I haven’t seen a thoughtful conservative response to Laudato Si’. That doesn’t mean there haven’t been any; in fact, I’d welcome the chance to read any you’ve seen.
Here’s one worth trying on, though. Pope Francis focuses heavily, and rightly, on the plight of the poor; this isn’t new — it’s in keeping with the history of Catholic social thought. But his premise is that the poor are dehumanized, devalued, and being left behind.
But look, a conservative could argue, at the Millennium Development Goals. In 2000, the United Nations launched a set of 8 measurable goals to reduce poverty in all its forms by 2015 – things like halving the number of people living in extreme poverty, halving the number of people lacking access to clean water and sanitation, reducing chronic hunger and child malnutrition, and others. Perhaps surprisingly, many of the most sweeping and ambitious goals were not only met, but met early.
As we head toward the finish line, several world leaders are declaring that the eradication of extreme poverty is in sight. And what has driven this move toward the positive? Primarily, many would argue, this is a story about trade-fueled economic growth, not a revamped world system. While the opening of China and continued development of India are the primary reasons these numbers plummeted, progress appeared almost across the globe, and, if growth continues as a reasonably strong clip, the end really does seem to be in sight, with the primary sticking point being sub-Saharan Africa.
So, a capitalist defender might argue, if free trade has done more to lift the poorest of the poor out of extreme poverty, an area in which centrally planned economy not only had no success but may have been an active part of the problem, isn’t it worth the tradeoff of higher inequality? In other words, is it better for all of us to be better off, unevenly, than for all of us to be more equally worse off?
The knee-jerk reaction is to say you can have it both ways – that growth does not have to be partnered with greed. I’m not sure there’s a strong body of evidence that this alternative exists, though.
Let me suggest that the question of whether we can expect a more just system than this, or whether free market capitalism is our best hope for prosperity for all, is at least at one level of question of theology, and specifically theological anthropology — how we understand humankind from the perspective of God’s story.
I know there are those that see free market capitalism as divinely inspired, but it’s hard for me to find the seeds of the prosperity gospel in the actual gospels in which a poor, decidedly un-market-oriented Jesus focused on the impoverished and outcast. That said, there is a long and strong tradition that roots the “best-caseness” of capitalism in a radical understanding of human sin. We are irrevocably broken, this theology holds, so much so that any attempt to build a system that draws on a positive creation of a common good is doomed to become another Tower of Babel, another testimony to the depths of human depravity. The best we can hope for, by this thinking, is to steer our worst instincts toward some indirect common good. In that understanding, a free market system takes greed and makes it modestly less irredeemable by steering it toward economic growth that helps others. This is the sort of argument that Reinhold Niebuhr promoted. It isn’t very warm and fuzzy, but there is something to be said for its track record in comparison to utopian visions.

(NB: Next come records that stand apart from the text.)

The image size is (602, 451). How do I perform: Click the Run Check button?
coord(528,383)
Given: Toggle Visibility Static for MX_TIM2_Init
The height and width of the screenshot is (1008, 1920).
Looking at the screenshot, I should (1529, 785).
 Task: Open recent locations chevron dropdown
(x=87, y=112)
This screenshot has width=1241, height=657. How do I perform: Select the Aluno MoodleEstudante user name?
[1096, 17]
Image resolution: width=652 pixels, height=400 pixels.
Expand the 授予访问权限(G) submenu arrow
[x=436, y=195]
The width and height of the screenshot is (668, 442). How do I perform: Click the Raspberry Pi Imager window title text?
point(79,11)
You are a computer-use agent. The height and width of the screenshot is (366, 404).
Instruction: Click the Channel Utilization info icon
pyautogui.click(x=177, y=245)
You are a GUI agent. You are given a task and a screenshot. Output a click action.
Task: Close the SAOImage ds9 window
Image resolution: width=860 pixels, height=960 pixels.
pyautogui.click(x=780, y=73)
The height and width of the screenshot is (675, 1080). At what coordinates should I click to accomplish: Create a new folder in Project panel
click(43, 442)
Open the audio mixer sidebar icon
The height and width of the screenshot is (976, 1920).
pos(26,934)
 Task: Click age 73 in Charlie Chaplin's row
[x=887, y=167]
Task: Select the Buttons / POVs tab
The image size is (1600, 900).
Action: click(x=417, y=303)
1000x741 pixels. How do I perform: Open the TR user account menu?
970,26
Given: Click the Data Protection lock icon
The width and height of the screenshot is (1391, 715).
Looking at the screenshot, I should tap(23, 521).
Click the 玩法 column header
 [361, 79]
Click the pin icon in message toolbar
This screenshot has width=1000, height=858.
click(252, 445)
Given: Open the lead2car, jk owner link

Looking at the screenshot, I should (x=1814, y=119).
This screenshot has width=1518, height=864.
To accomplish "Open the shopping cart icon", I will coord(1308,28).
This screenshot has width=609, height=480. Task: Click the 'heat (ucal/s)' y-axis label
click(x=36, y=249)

This may be wrong, but I associate this worldview with its elevated sense of humanity’s fallenness, with Calvinist Protestantism. I would think, especially with this pope, that there is a stubbornly hopeful counterargument to be made based on a theology that posits that God’s love affects us not only in redemption but in remembered creation. Sin is real, pernicious, and ever-present, yes. But God’s power transcends the power of evil not only in the cross but in the very act of Creation, which sin mars but does not destroy. If original sin does not thoroughly wipe out original good, there is hope for a loving society that looks more like the Christian community in Acts 4:32 (“The community of believers was of one heart and mind, and no one claimed that any of his possessions was his own, but they had everything in common.”) and less nasty, brutish and short. Contemporary evidence to the contrary.